The Sri Lankan economy is considered as one of the emerging economies in Asia with GDP growth exceeding 8% in 2011 and per capita incomes doubling from US$1,062 in 2004 to over US$2,800 in 2011. The positive economic outlook has created opportunities in varied sectors and has resulted in an influx of foreign direct investment to the country. Sri Lanka’s predominant services sector, which accounted for 59% of the GDP in 2009, was one of the key contributors to the economy as companies recorded strong financial performance in the recent financial year and the negative effects of the global recession subsided.
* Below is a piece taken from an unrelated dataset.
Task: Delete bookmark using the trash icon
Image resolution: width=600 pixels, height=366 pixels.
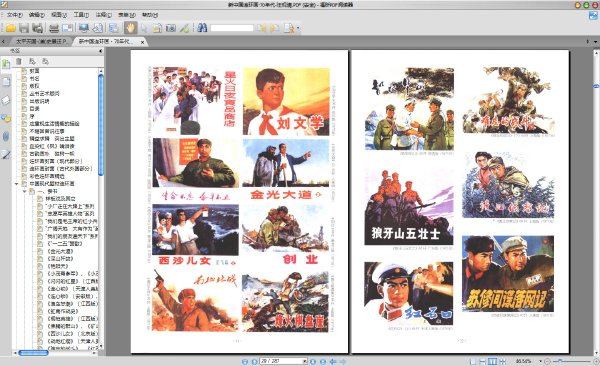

The history of Islamic finance in Sri Lanka can be traced to 1997 when Amana Investments was established. Much water has flowed under the bridge since then. The high watermark of the evolution of the industry came when Banking Act No. 30 of 1988 was amended in 2005 to permit licensed commercial banks and licensed specialised banks to offer selected Islamic financial instruments. Today a state bank and a two licensed commercial banks operate Islamic windows and the indications are that many banks are on the verge of venturing into the arena.
There are many other institutions including Islamic micro-financiers offering murabahah, mudarabah, ijarah, wakalah, musharakah, diminishing musharakah, takaful, etc. Whilst this augurs well for the development of the industry, the central bank has permitted the opening of a fully-fledged Islamic bank; creating a new chapter in the development of the Shariah compliant banking in the country.